Using the Data Protection Act

Most journalists have heard about the Freedom of Information Act, a useful tool in gaining access to information held by government agencies. The Press Gazettes FOI campaign and the BBC’s Open Secrets Blog are as good places as any to start learning about how journalists and media organisations are using this tool.

But many journalists don’t realise that they have another powerful tool at their disposal – the Data Protection Act 1998.

I first discovered the usefulness of the Data Protection Act a few years ago when I used it to claim back thousands of pounds from an academic institution that, whilst very good at chasing me for tuition fees, hadn’t provided the amount or level of tution I would have hoped to have received.

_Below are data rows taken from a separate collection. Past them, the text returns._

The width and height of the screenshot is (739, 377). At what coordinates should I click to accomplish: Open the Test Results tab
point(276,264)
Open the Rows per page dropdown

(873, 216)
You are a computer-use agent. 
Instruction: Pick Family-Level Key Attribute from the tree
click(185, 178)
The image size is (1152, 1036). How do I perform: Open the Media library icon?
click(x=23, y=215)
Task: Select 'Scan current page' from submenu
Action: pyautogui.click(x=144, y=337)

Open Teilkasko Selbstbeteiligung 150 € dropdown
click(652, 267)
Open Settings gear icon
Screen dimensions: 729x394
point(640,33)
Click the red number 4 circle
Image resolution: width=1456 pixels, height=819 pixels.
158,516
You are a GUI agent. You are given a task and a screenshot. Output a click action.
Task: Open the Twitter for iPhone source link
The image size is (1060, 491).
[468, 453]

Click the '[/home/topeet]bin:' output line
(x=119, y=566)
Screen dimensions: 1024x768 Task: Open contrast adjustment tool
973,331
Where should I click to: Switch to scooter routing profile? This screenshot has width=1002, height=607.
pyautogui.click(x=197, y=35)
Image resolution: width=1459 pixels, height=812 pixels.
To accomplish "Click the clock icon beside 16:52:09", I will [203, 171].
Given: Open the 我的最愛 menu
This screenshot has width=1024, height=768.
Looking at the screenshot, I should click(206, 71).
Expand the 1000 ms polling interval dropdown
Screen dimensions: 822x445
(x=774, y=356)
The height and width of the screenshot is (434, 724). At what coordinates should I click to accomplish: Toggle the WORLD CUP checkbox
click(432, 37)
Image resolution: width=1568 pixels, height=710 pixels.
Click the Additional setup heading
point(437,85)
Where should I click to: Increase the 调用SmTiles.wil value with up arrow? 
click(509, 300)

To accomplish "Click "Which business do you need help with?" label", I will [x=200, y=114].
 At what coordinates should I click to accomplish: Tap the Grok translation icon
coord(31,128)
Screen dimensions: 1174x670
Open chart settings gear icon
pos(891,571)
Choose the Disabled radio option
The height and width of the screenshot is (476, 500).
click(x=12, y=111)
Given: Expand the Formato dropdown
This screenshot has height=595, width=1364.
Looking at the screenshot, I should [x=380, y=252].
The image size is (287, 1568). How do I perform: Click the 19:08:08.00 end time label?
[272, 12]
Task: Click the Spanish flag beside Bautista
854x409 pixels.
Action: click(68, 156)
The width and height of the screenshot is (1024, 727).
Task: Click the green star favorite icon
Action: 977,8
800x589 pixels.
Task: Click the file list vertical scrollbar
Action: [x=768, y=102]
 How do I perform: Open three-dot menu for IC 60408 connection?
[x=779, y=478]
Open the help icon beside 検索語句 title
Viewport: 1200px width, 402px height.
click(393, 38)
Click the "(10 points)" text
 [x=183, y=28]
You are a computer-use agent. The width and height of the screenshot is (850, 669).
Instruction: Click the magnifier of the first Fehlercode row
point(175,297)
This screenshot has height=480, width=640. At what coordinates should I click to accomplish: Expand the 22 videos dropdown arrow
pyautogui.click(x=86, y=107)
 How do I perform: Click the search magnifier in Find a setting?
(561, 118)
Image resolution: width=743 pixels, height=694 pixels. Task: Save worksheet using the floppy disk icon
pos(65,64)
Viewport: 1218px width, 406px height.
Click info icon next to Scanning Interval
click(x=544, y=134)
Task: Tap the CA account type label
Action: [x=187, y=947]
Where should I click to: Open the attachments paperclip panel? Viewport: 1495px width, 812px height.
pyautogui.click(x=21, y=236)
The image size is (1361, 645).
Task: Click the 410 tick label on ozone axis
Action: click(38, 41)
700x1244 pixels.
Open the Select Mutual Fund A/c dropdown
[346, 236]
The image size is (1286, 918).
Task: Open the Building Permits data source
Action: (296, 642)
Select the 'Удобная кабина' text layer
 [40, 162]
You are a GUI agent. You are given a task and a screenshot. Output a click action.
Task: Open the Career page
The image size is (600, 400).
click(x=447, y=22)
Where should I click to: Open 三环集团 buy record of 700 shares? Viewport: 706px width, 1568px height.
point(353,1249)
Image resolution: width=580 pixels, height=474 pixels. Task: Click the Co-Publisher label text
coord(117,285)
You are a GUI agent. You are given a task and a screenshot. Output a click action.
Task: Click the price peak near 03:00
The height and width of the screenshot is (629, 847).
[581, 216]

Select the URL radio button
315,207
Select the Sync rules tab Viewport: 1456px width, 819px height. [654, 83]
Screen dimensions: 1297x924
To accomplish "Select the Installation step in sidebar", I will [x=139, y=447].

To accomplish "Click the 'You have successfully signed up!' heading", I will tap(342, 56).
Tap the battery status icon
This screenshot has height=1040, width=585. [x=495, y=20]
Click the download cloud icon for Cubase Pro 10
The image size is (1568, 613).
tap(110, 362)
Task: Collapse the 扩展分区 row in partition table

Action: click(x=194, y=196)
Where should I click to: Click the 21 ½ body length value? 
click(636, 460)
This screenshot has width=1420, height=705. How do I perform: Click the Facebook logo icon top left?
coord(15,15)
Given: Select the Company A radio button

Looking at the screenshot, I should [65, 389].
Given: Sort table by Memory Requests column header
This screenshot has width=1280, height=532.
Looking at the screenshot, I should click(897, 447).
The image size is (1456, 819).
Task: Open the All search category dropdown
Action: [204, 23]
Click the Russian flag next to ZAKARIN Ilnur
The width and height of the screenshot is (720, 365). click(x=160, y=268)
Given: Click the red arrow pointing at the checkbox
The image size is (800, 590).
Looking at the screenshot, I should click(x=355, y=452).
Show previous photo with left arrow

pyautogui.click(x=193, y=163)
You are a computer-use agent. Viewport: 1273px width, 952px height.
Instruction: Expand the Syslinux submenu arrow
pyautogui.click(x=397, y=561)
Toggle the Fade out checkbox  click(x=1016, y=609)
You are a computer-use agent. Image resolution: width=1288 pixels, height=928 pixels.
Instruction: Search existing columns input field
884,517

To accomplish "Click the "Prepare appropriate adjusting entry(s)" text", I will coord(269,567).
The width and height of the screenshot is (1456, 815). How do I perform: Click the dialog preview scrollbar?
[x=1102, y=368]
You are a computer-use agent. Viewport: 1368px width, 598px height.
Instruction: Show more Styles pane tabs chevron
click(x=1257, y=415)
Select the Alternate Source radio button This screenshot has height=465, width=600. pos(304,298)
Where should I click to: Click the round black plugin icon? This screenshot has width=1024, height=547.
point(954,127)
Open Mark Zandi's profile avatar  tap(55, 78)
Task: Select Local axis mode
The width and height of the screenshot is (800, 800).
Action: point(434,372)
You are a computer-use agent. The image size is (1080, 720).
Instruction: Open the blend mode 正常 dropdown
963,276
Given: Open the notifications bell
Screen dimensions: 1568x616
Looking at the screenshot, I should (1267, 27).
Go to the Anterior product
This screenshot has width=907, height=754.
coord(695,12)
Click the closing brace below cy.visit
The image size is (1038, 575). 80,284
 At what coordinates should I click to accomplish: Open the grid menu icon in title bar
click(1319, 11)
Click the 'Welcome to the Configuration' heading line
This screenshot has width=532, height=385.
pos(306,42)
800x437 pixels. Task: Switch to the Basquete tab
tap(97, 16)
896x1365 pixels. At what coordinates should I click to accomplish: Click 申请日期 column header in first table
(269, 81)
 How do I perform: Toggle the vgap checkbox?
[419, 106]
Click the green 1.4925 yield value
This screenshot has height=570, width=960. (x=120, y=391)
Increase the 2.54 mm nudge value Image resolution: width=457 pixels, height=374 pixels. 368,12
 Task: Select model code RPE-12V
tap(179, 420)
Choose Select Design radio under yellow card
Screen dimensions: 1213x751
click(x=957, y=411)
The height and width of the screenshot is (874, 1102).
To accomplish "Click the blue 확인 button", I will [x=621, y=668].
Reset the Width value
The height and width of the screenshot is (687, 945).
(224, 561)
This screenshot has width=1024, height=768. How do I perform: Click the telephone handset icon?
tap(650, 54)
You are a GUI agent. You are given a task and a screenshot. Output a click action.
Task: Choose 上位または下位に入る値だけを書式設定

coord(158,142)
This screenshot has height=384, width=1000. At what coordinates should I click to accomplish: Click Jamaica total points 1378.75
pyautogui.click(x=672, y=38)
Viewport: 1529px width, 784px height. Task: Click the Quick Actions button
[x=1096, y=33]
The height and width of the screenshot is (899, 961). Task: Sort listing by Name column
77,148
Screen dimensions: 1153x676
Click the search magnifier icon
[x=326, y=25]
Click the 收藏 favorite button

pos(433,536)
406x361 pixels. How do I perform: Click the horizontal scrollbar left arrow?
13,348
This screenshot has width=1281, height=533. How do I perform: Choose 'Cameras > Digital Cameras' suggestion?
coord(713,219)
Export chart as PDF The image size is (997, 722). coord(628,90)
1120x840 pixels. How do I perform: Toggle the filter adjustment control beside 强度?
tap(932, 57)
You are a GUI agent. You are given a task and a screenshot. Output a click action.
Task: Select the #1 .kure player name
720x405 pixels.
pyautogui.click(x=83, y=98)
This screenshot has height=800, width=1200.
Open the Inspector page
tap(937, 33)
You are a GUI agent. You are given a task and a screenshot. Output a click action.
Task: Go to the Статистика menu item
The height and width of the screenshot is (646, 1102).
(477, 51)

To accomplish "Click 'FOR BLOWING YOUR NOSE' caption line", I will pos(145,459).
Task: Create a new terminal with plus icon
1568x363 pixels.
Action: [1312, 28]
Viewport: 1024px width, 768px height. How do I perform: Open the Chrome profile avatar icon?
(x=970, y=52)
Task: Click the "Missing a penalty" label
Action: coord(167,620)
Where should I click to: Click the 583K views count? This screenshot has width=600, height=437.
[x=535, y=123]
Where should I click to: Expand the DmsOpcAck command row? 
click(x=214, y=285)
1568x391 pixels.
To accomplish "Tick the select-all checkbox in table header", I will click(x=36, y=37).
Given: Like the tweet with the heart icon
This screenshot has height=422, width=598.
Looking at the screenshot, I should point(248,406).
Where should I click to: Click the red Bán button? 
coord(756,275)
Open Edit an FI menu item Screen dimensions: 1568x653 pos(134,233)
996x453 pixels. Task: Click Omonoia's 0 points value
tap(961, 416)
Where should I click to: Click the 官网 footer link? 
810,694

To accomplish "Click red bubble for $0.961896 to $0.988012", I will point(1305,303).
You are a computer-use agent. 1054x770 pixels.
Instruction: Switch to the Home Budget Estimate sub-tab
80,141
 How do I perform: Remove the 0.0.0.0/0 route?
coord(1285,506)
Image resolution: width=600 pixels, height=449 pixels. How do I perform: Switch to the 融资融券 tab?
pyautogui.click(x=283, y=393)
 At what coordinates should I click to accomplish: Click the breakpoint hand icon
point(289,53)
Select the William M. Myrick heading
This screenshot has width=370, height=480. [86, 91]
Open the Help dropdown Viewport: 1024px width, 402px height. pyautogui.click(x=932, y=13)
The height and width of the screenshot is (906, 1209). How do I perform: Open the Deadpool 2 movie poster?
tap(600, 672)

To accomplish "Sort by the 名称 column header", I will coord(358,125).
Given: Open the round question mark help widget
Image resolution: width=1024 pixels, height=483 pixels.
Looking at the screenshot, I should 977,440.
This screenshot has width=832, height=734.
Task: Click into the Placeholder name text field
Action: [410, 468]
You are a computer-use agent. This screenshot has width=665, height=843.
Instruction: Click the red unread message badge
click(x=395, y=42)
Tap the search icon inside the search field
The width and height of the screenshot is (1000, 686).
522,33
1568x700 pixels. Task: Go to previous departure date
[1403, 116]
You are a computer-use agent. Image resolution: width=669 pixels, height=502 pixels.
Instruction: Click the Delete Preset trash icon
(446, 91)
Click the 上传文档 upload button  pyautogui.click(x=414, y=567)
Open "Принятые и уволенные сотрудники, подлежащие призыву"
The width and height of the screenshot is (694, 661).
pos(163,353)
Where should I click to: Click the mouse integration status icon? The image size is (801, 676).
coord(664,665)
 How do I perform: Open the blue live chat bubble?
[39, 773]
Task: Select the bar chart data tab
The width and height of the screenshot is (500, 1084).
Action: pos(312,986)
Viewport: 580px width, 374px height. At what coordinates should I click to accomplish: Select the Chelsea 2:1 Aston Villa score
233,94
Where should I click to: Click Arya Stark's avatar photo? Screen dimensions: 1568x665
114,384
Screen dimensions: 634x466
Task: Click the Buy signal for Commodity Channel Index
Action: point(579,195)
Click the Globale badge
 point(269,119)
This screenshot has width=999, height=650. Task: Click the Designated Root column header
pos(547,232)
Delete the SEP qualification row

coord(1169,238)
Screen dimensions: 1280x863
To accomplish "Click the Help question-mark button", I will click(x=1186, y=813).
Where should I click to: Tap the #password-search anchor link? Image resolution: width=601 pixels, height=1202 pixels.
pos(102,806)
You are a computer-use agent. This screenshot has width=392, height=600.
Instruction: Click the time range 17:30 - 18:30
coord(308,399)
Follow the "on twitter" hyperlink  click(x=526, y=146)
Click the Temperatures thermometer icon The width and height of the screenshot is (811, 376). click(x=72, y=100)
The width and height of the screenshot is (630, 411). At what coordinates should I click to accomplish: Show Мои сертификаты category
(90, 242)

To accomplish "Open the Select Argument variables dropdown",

I argued the case that I’d been mistreated (well, more like not treated at all!) to no avail so I decided to use the UK’s Data Protection Act to force the institution to reveal what, if any, records they held on me. The records revealed a catologue of issues and helped me make a much stronger, and ultimately successful, case for a full refund of tuition fees paid.

Towards the end of last year, I tried to use the Data Protection Act again, this time to get some records from Google after I was kicked out of their AdSense programme without explanation. Two letters later and I’ve still not heard back from them although some readers of this blog who have taken the same steps as I did had almost immediate results. Eventually get around to chasing that up again but, as no money is at stake, it’s kind of fallen on the backburner for now.

This weekend, I decided to take a few minutes to go on another Data Protection Act adventure, this time in an attempt to reclaim bank and credit card charges. Anyone who has ever accidently gone over their overdraft limit, forgot to post a cheque to a credit card company in time, or had a cheque returned uncashed will know that banks charge as much as £75 each time this happens. Now I usually try to be good about keeping payments and such up to date but, over the past years, am sure I’ve paid a few hundred pounds in such fees.

So, inspired by letters in the pages of the Guardian’s excellent Saturday Money supplement and the website of “Money Saving Expert” Martin Lewis, this weekend I sent Data Protection Subject Access requests to my bank and two credit card providers. I’ve asked for a full list of charges made against me, instead of statements per se (which aren’t covered by the DPA), and enclosed a £10 cheque with each to cover the statutory maximum that the bank can charge to supply the information requested.

Once I get the information I’ve requested, I’ll then write to each of the banks, explaining that the charges were disproprotionate to the cost actually incurred in sending them and, as such, they are penalty fees that would not hold up under UK contract law.

I’ll let you know how I get on…


  1. Bugger…last year I also got kicked out the adsense program, with no reason given.
    I kept on mailing google every day, for about one month, no succes … :)

  2. Good luck with that, will be interesting to see how it goes. I have no account of how many hundreds, if not thousands, of pounds I payed in so-called overdraft fees when I lived in the UK. Very convenient for the banks that your balance isn’t real time, so you can withdraw money without actually having money in your account, which in some other countries simply isn’t possible. Or that £30-50 penalty fee for being £2 over your credit limit by some slight oversight, or because the bank has decided to deduct some fee you weren’t expecting. Luckily I’ve managed to put those traumas behind me, or at least I prentend to… I’m not going to start ranting about British banking, so short version: it sucks.

  3. Im still interested to see what happens with the google request, has anyone ever got anything back from them?